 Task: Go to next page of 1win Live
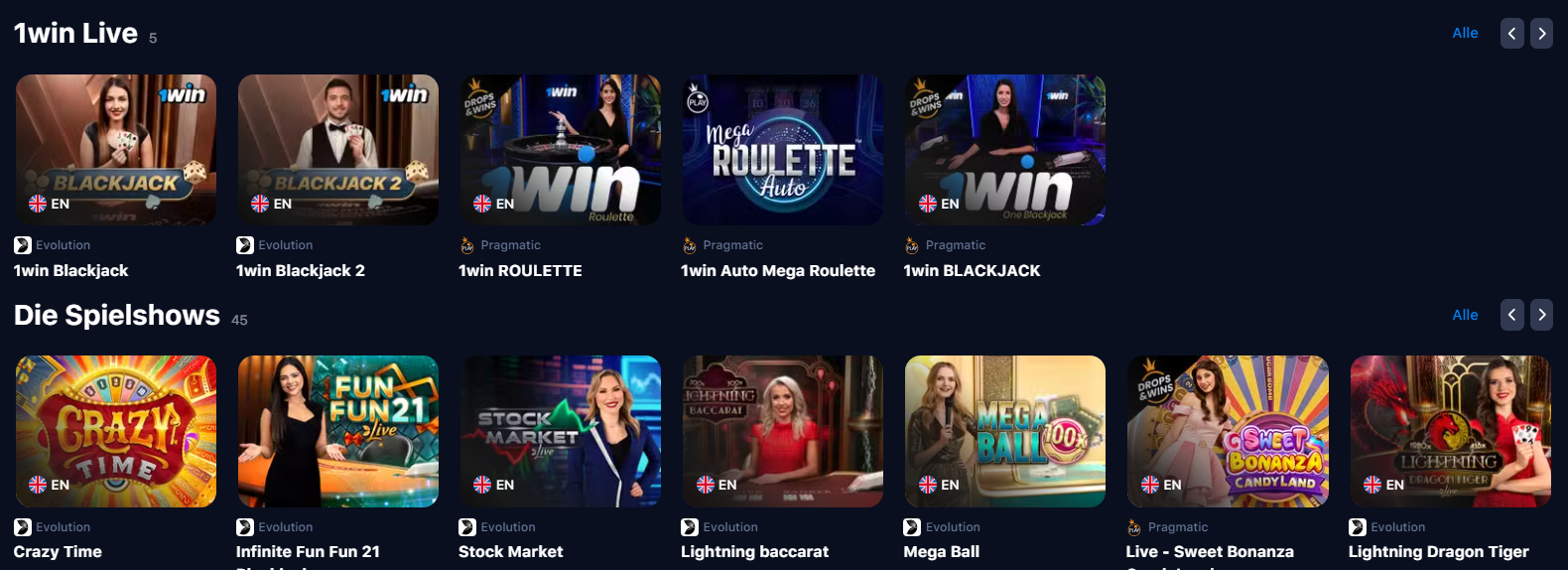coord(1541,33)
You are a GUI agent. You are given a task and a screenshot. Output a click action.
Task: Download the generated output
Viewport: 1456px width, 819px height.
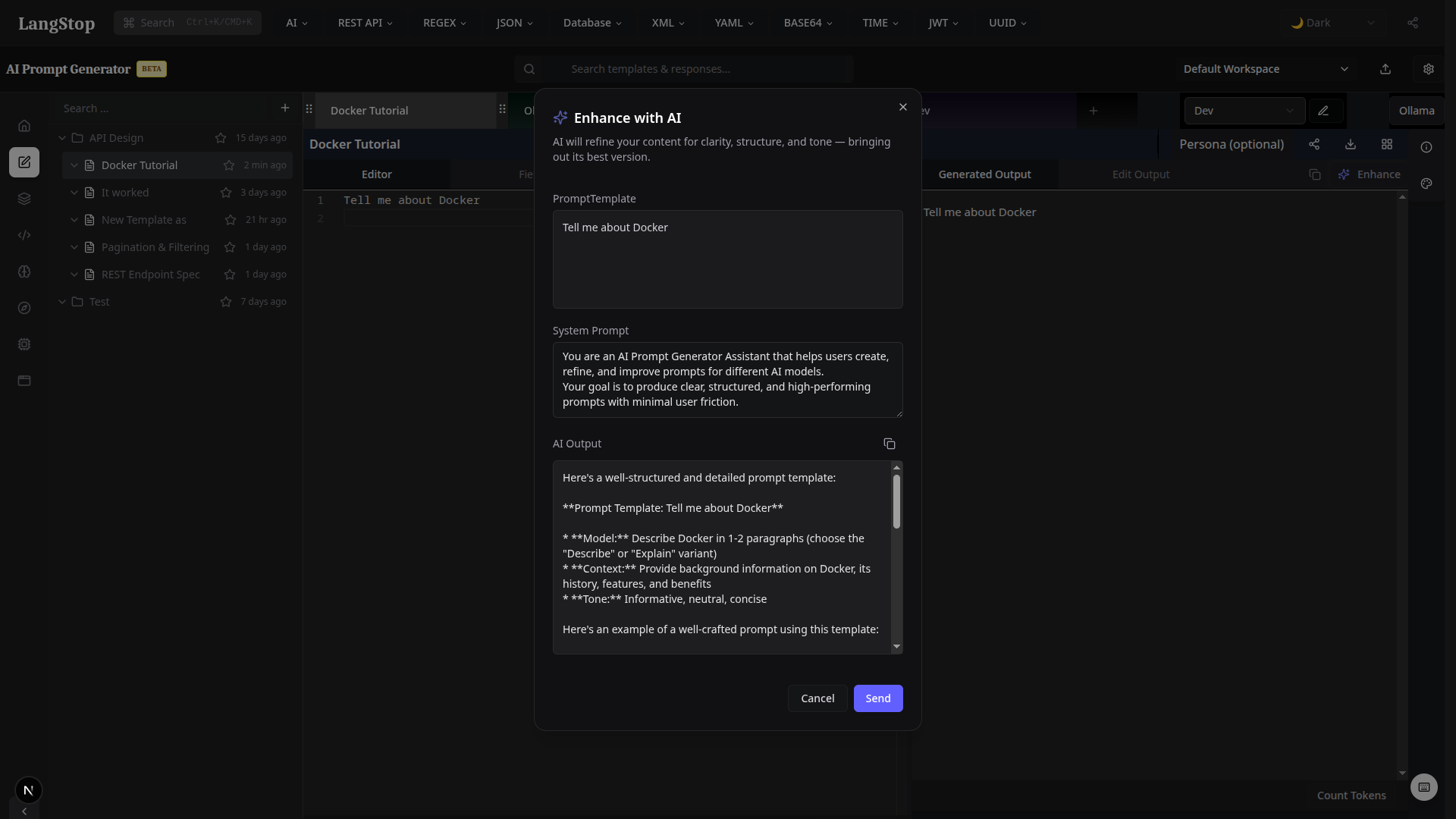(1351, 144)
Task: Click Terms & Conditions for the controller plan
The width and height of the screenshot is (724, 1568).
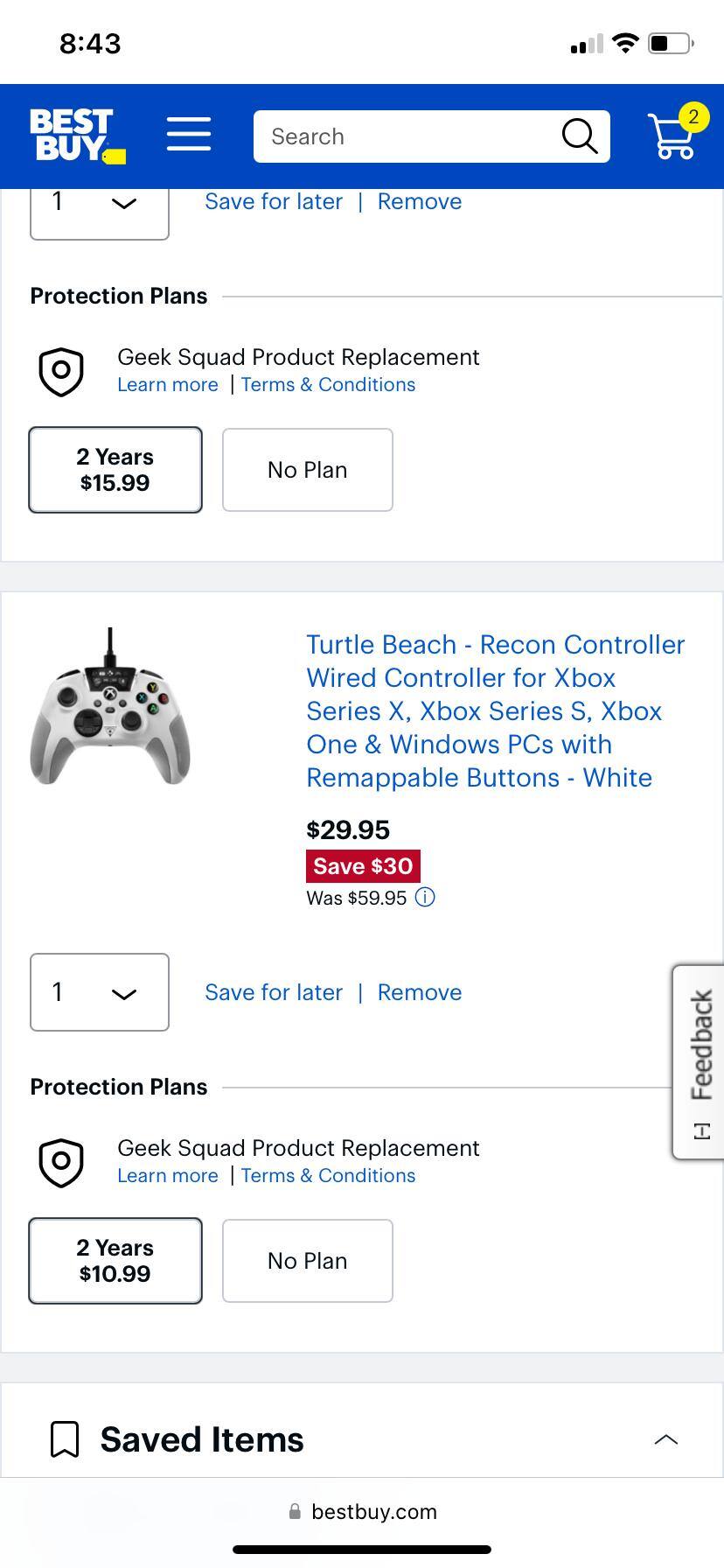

= = = = =

YOUR OBJECTIVE >> Please quote every one of the rows above word for word, omitting the pictures.

SOLUTION TO THIS TASK >>
 Task: Go to next page of 1win Live
coord(1541,33)
You are a GUI agent. You are given a task and a screenshot. Output a click action.
Task: Download the generated output
Viewport: 1456px width, 819px height.
(1351, 144)
Task: Click Terms & Conditions for the controller plan
The width and height of the screenshot is (724, 1568).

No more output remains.